My family owns an organic farm which served as an enabling
factor since the fresh produce in my diet plan was readily
available to me without any cost. Only a few items on my diet
plan contained food labels, and those that did were generally low
in sodium because they were either whole grain or low fat dairy
products. Websites containing information on DASH diets were
readily available and were very helpful in planning the diet.

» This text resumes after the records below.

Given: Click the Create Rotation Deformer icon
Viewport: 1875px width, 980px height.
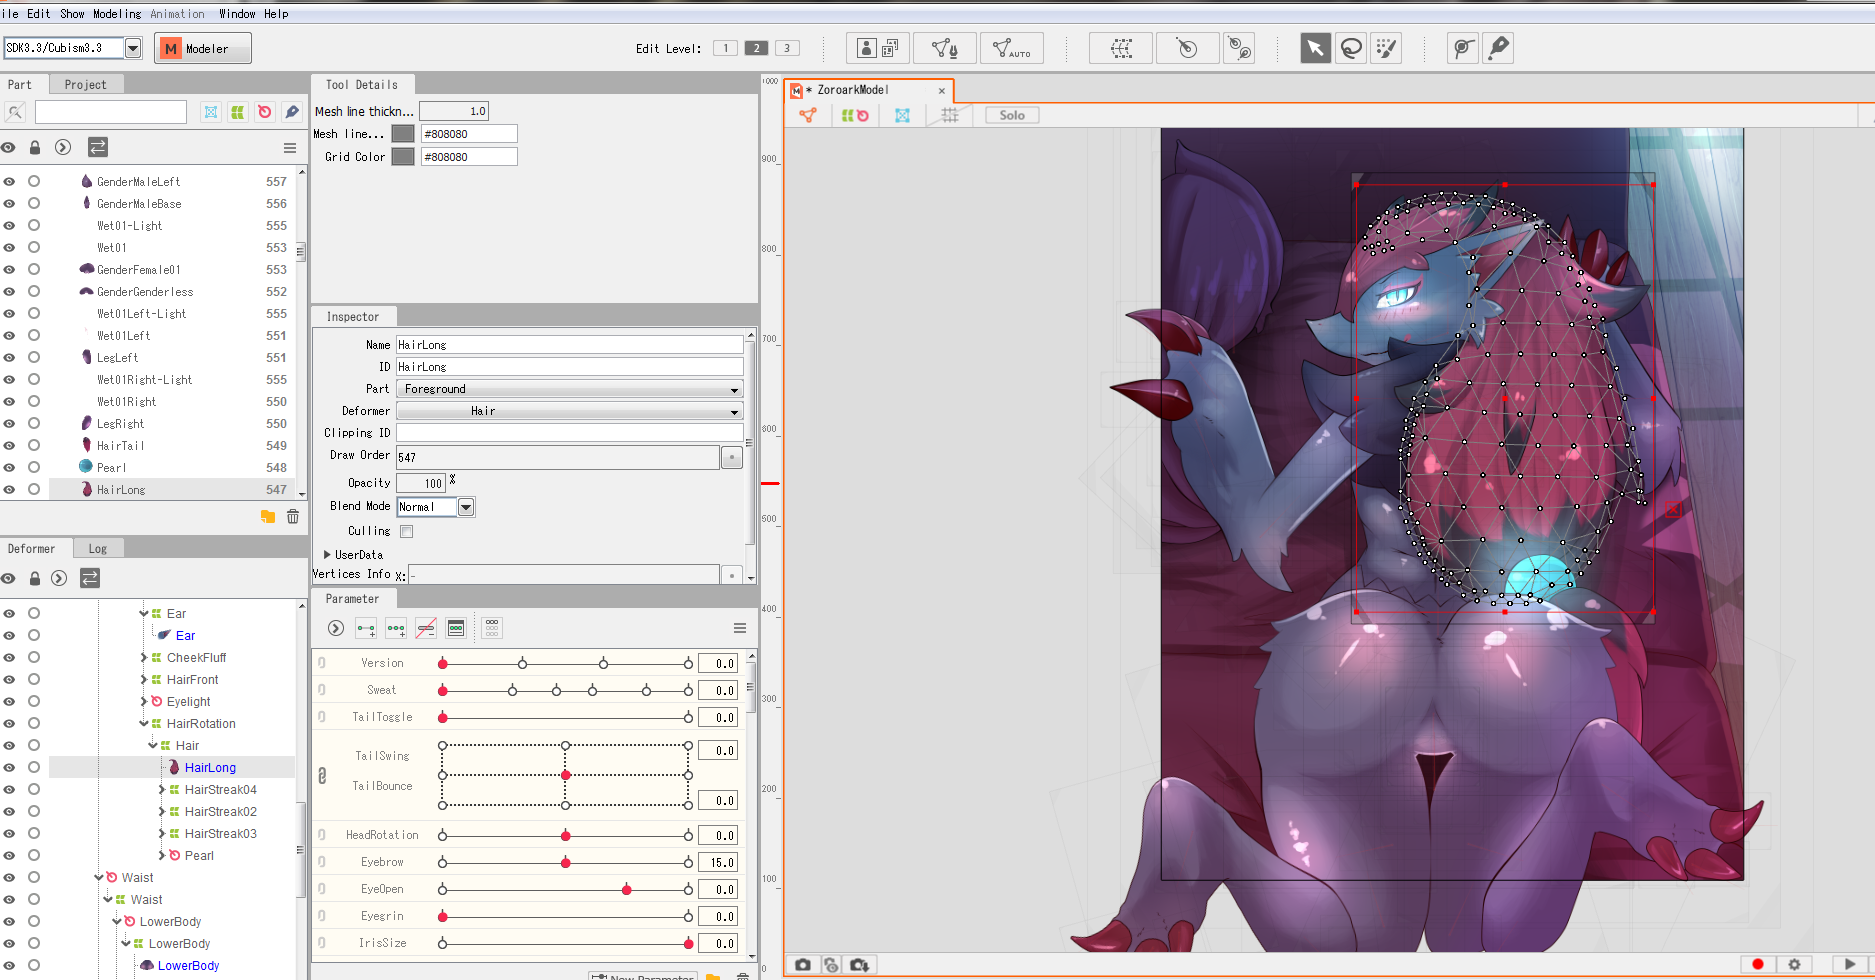Looking at the screenshot, I should pyautogui.click(x=1187, y=48).
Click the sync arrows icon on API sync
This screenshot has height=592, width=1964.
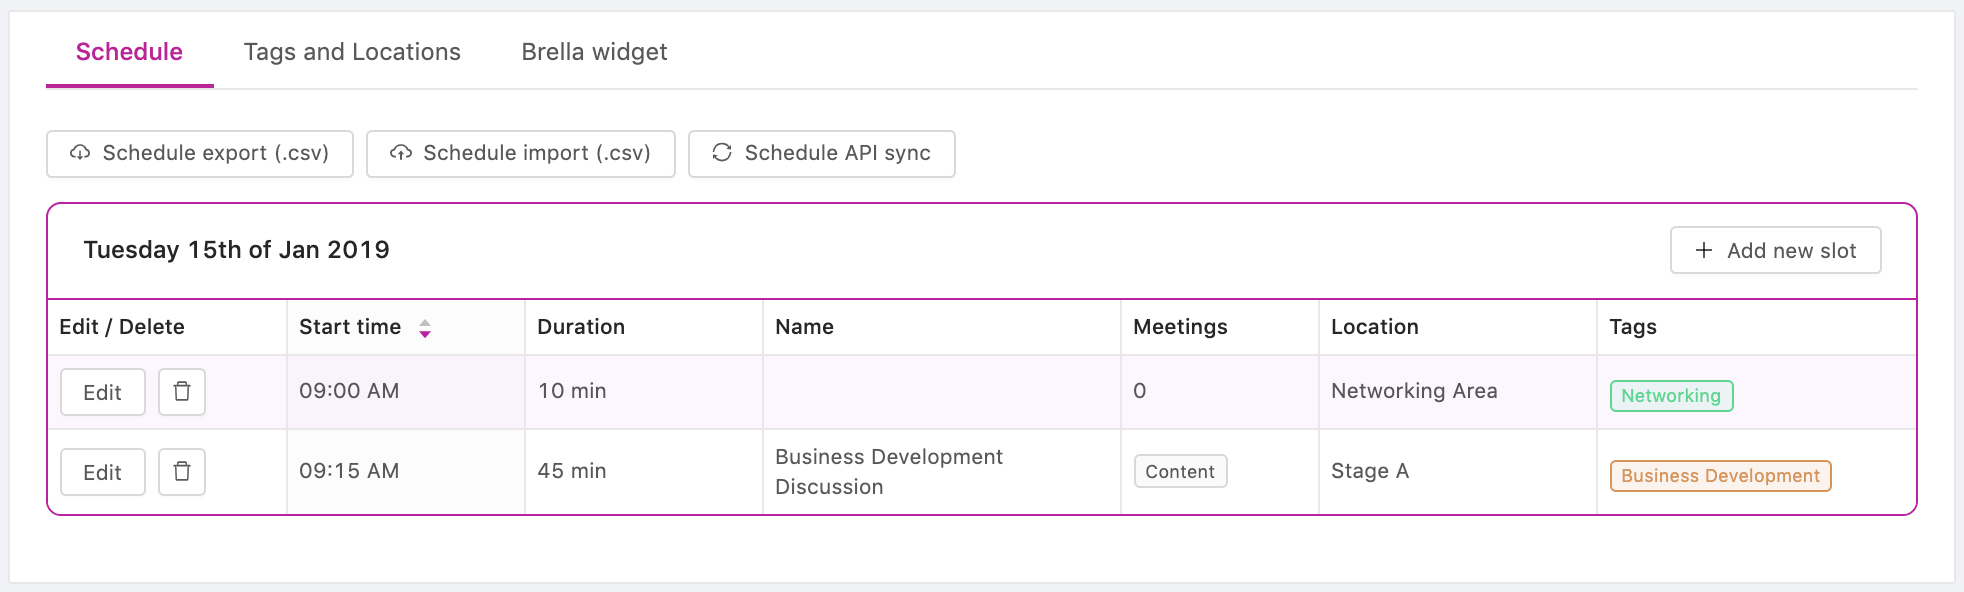[722, 153]
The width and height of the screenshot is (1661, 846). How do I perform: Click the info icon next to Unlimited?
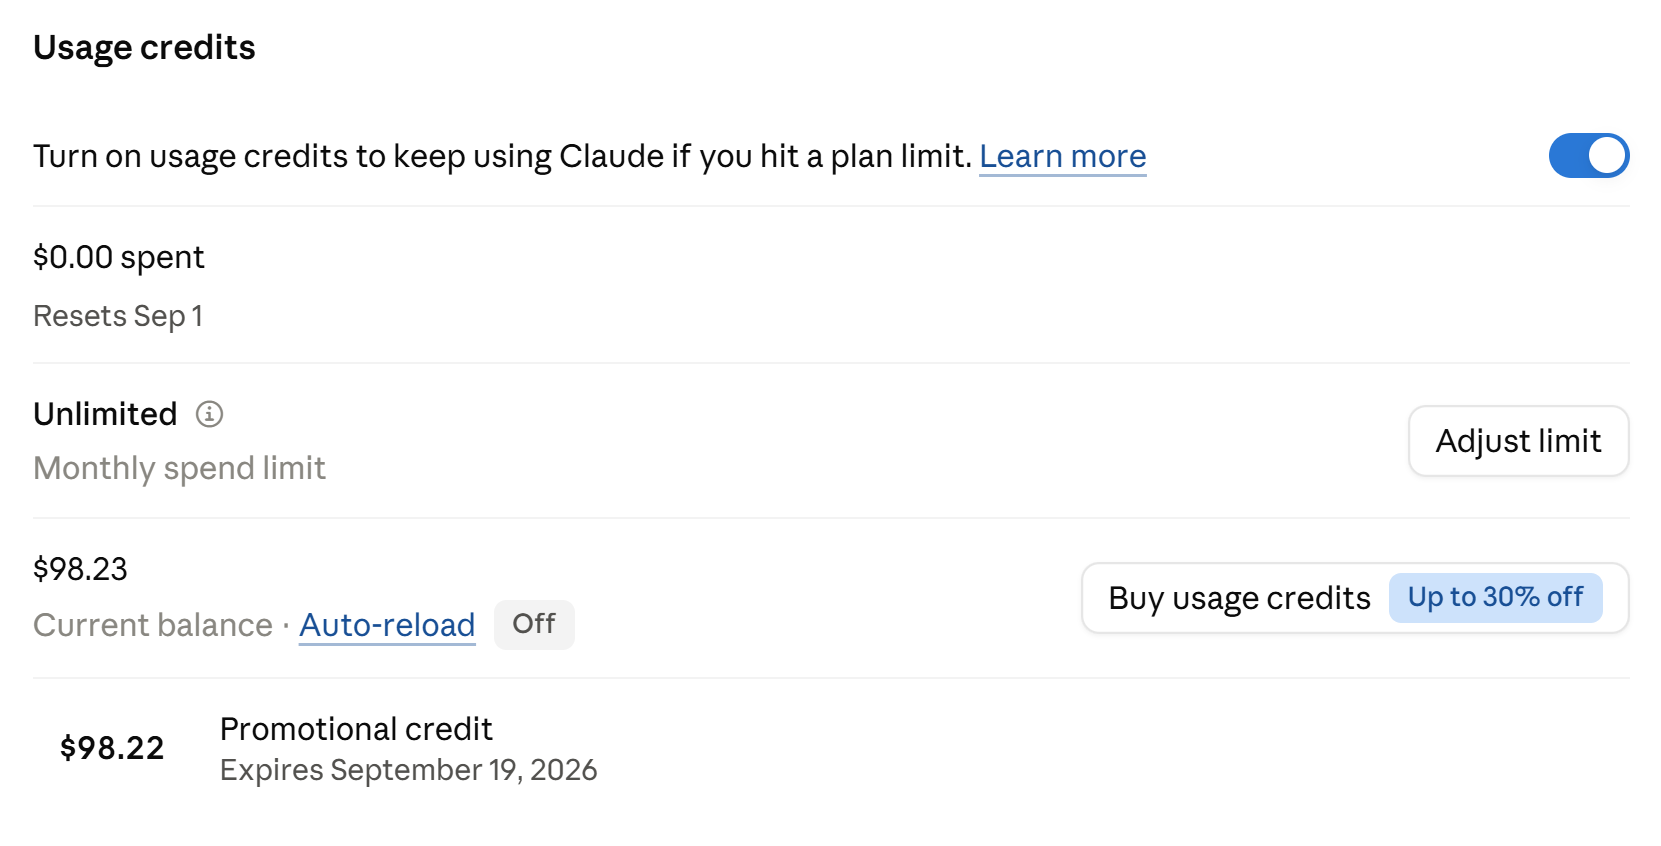point(209,414)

B.) Following this diet long term wouldnt be an issue for me
because my dietary routine now is very similar to the one I had
to follow. I generally stay away from processed foods and foods
high in fat, and eat a diet very high in fruits vegetables, whole
grains, and low fat dairy which is exactly what the DASH diet
suggests for controlling blood pressure.
C.) I would advise any patient trying to follow this diet to eat at
home or pack meals/snacks from home as much as possible that
way they know exactly how much sodium they are consuming
and can better control it. When they do eat out, Id advise them
to:
-select steamed, grilled, broiled, baked, or roasted dishes
instead of fried
-choose dishes with vegetables as main component
-avoid red meats and stay away from foods that are
pickled, cured, or smoked
-avoid sweets, alcohol, and sugar containing beverages
-ask for food to be prepared without salt
-limit condiments high in salt like ketchup, sauces, pickles,
ect
-ask for dressing or sauces on the side and use modestly
A couple reputable and helpful online resources for the
patient to use would be the US Department of Health and Human
Services National Heart, Lung, and Blood Institute and the
American Heart Association (AHA). I chose these websites
because they are easily assessable for patients and provide a ton

of great, easy to follow tips. They are well-known and reputable


sites that would be extremely helpful for patients looking to
advise on how to implement a DASH diet into their lifestyle.
D.) This study took data from a number of previous studies of
various types and designs and analyzed the data, concluding
that certain dietary patterns play a role in the development of
hypertension. Changes in diet, like decreasing sodium intake,
increasing potassium intake, limiting alcohol consumption, and
overall adherence to a DASH (Dietary Approaches to Stop
Hypertension) diet can lower blood pressure, prevent the
development of hypertension, and lower the risk of hypertension
related complications. I liked that the study focused on
individual behavioral and dietary changes that can be made in
order to promote healthier food choices and reduce the burden
hypertension related complications. This study promoted the
same diet I advised my patient to adhere to. She was diagnosed
with pre-hypertension, and to limit and control her sodium intake
and stop hypertension, advising a DASH diet was most
appropriate
E.) From the overall experience, I realized that following a diet with
this many restrictions would likely be difficult for a lot of
patients. Though I didnt have to stray too far from my normal
routine when following the diet, many patients (especially those
with HTN or pre-HTN who normally dont follow DASH
recommendations) may not adapt to the lifestyle change so
easily. I also learned that planning a menu based on exchanges
and recommendations has to be a basic guideline because, due
to the variability between types of foods and brands, many of
the values (like kcals, gPRO, gCHO, gfat, Na, ect) may be quite a
bit off than the original values. Also, following a diet plan isnt
as easy as I thought it would be. Though the menu was full of
foods I normally eat, it was hard not to stray from the plan and
snack on the food lying around my house throughout the day.